The littoral combat ship, designed for missions in shallow coastal waters, has drawn criticism from Pentagon testing officials and some lawmakers over its reliability and its vulnerability in combat. But the Navy supports the ship, which would help Trump reach his pledge for a 350-ship Navy, up from today’s fleet of 275 vessels that can be deployed.
The budget office “will be publishing a budget errata that adds another LCS to the FY 2018 budget request,” Lieutenant Colonel Eric Badger, a Pentagon spokesman, said in a statement. “The total request is two LCS ships. The Navy will identify” where the funds will come from, he said.
“The printed budget request included one LCS because the facts and need for a second came to us so late in the process,” OMB spokeswoman Meghan Burris said. “We understand that Congress is moving quickly to put together FY18 bills, and wanted to get the change in front of them as quickly as possible.”
Burris said “we are still working through the funding, and the official communication to Congress will be delivered upon completion” of that process.
The Trump budget proposal sent to Congress on Tuesday requested $636 million for one littoral combat ship. Instead of a second, the Pentagon and Navy had agreed to go for two DDG-51 Flight III destroyers rather than one.
Pentagon officials were surprised when OMB decided to add a second littoral combat ship too.

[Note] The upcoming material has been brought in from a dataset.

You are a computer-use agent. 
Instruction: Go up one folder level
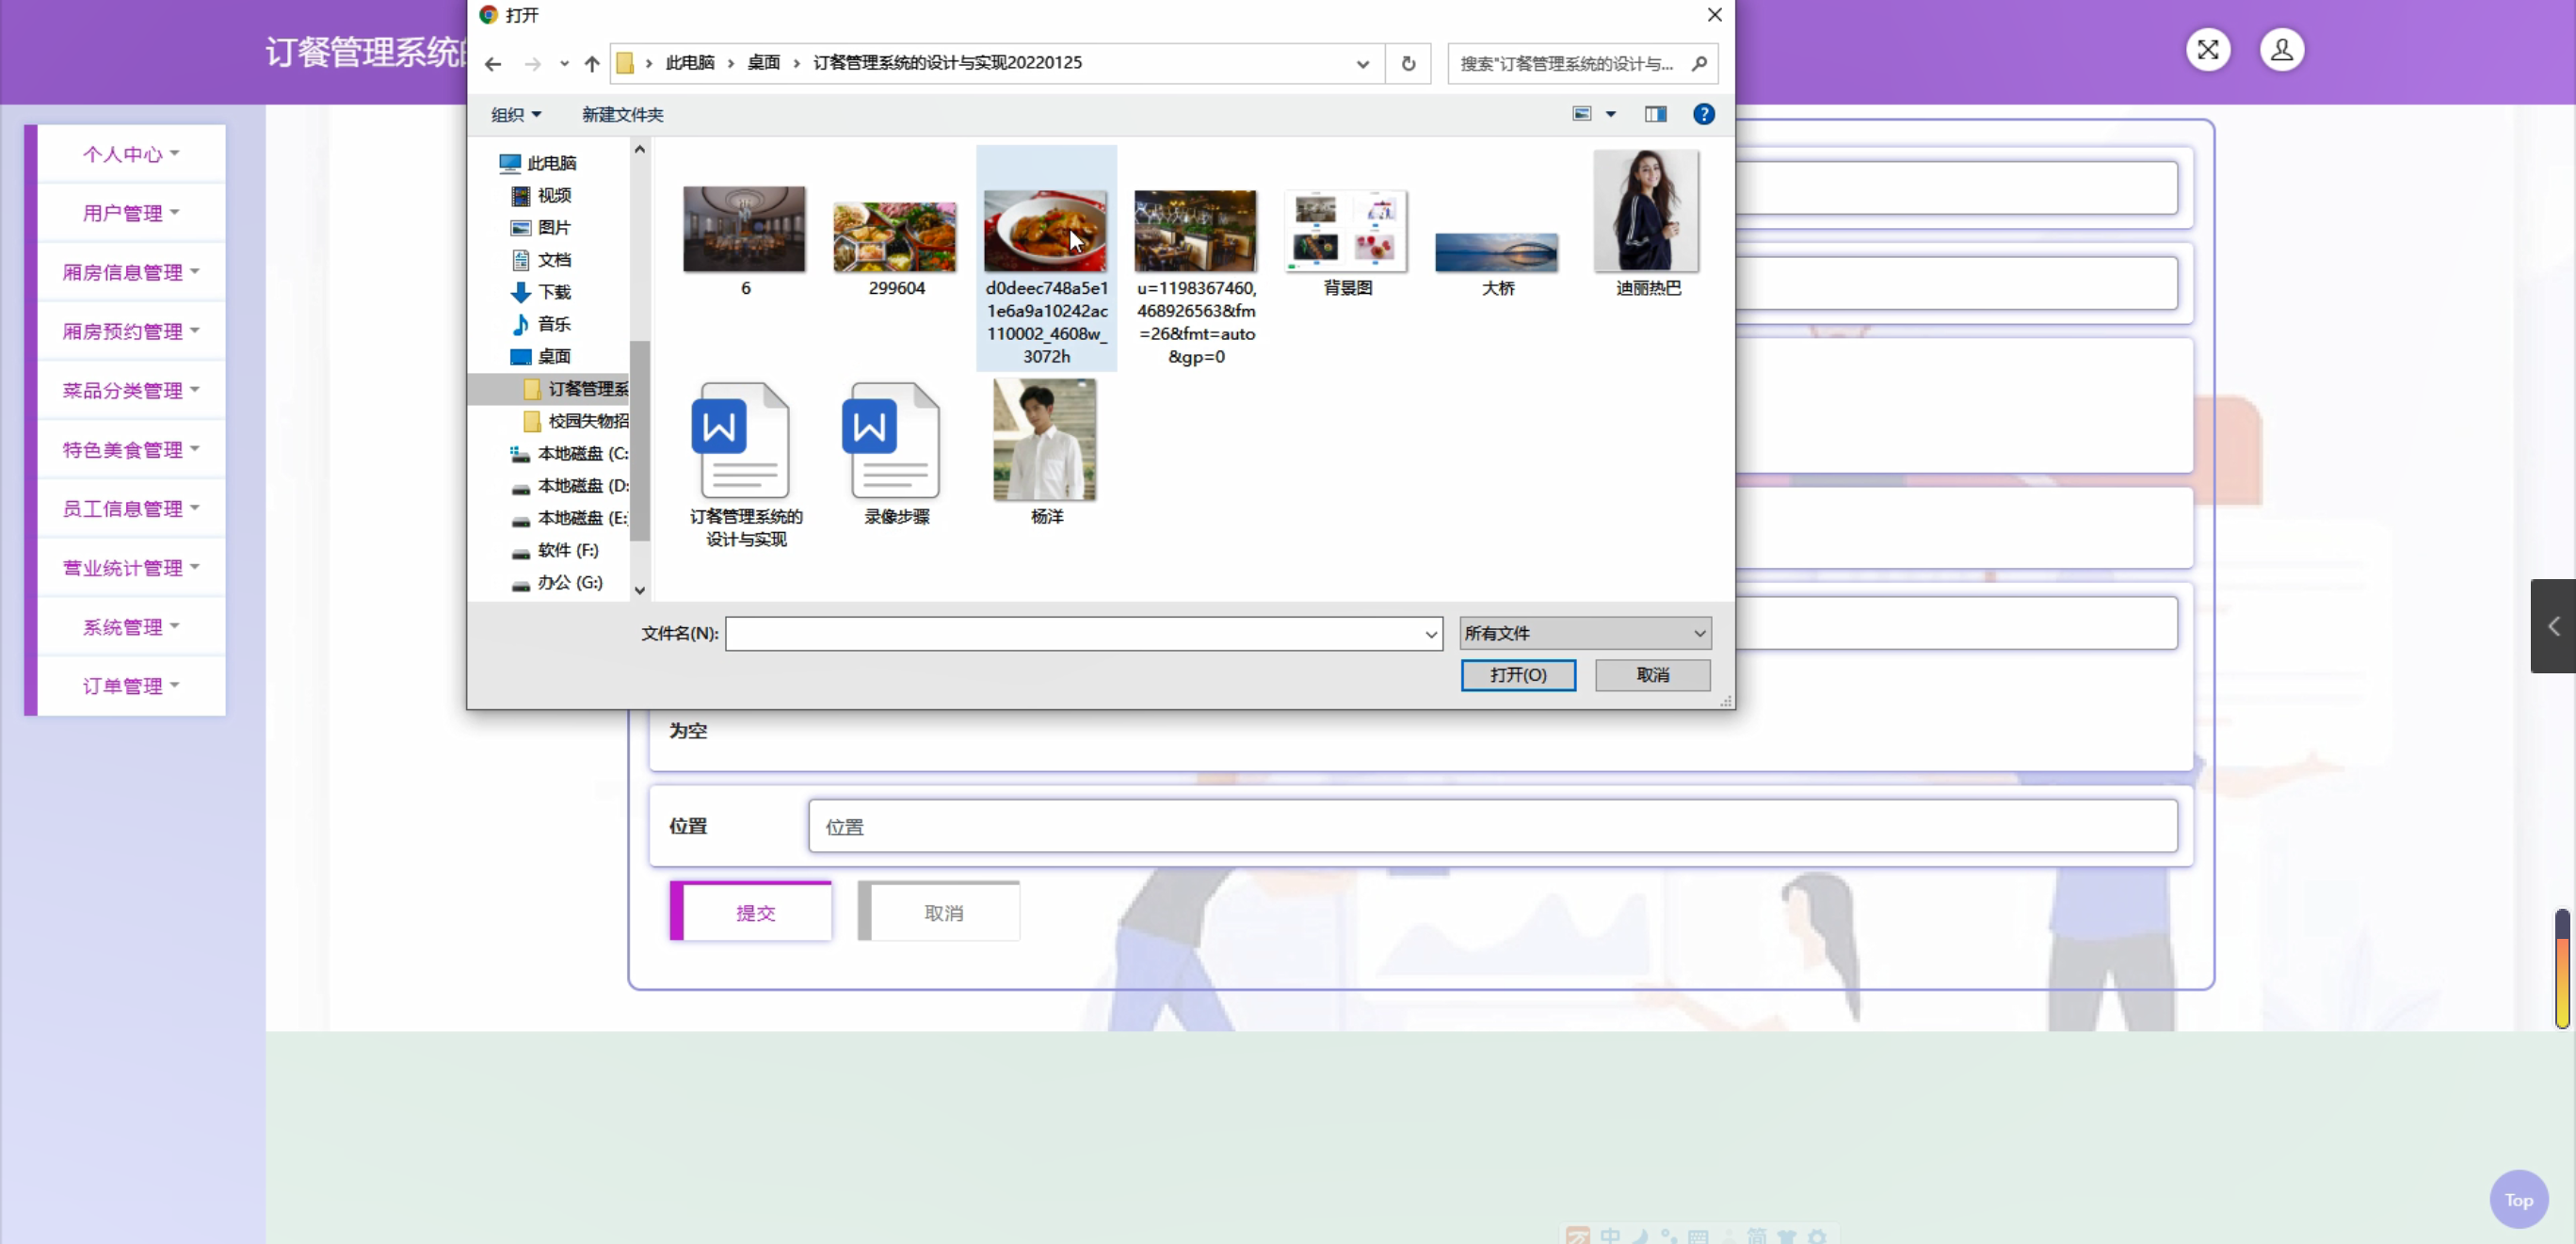pyautogui.click(x=592, y=64)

Hours before Stiller’s testimony, Acting Navy Secretary Sean Stackley told the Senate defense appropriations panel that the budget sought just one littoral ship because “in2018, budget-wise, we don’t have the capacity to grow in terms of procurement and modernization.”
The Navy says it’s important to maintain the workforces of both Lockheed in Wisconsin and Austal in Alabama until the Navy is ready to pick one of the contractors in mid-2020 to build a better-armed frigate as the successor to the planned fleet of as many as 30 littoral combat ships.
“We want to keep the LCS and the frigate heel-to-toe as best as possible, so that we have a healthy industrial base to compete for that future frigate program,” Stackley said.
To OMB, the decision isn’t about the specifics of the LCS program but about “not wanting either Wisconsin or Alabama — where the LCS’s are built and both Trump states — to suffer,” Mark Cancian, a budget analyst with the Center for Strategic and International Studies who handled defense issues when he worked for the budget office, said in an email.
The Government Accountability Office said last month that Congress should consider delaying the Navy’s expected request for as much as $9 billion to start work on as many as 12 frigates. The GAO said too many unanswered questions remained about the new vessel’s cost and capabilities.